## Work task
What needs transcribing is the line with "Open the Sunderland team link" and every line after it to the end of the records, exactly and alone, with no pictures.

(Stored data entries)
Segment Open

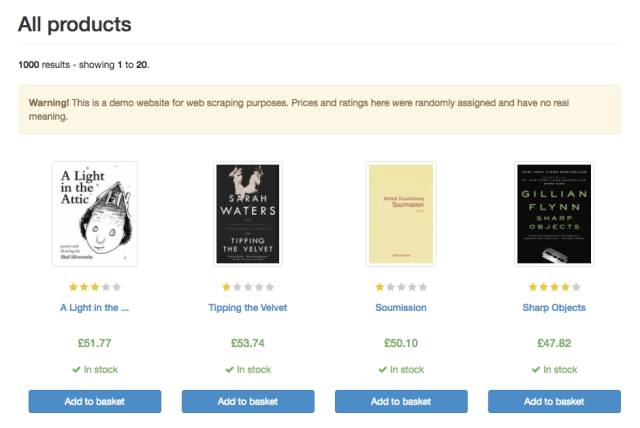
Task: Add Soumission to basket
Action: (400, 401)
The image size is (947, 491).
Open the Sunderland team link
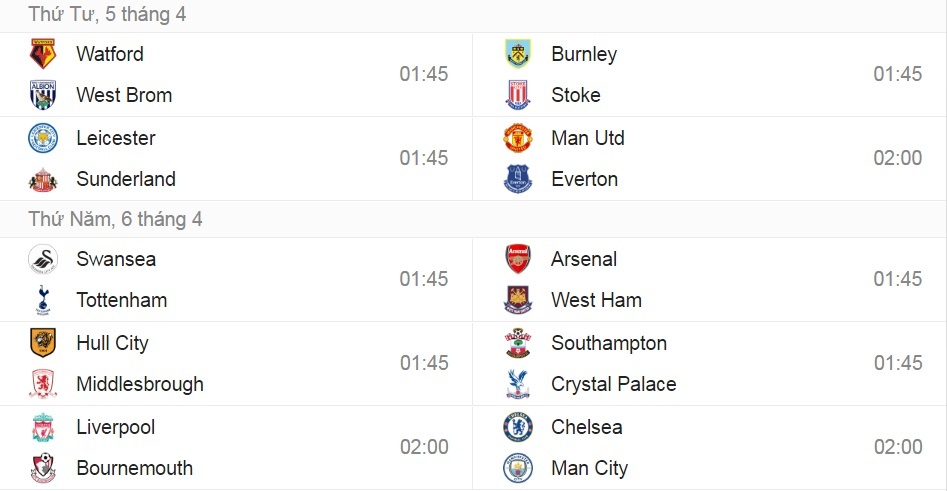[x=126, y=179]
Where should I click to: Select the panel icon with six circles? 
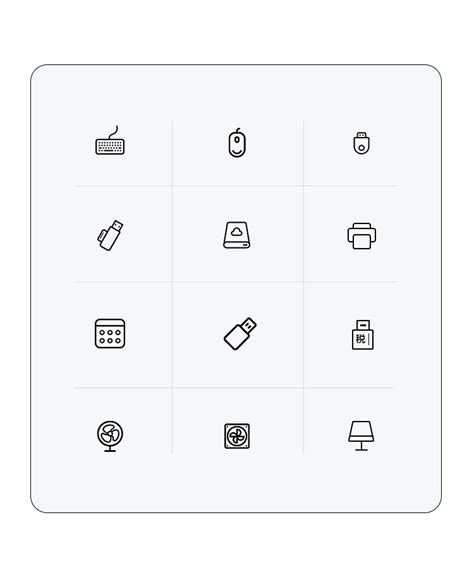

Segment Closed

## Solution to the problem
Open the Sunderland team link
[x=126, y=179]
Where should I click to: Select the panel icon with six circles? 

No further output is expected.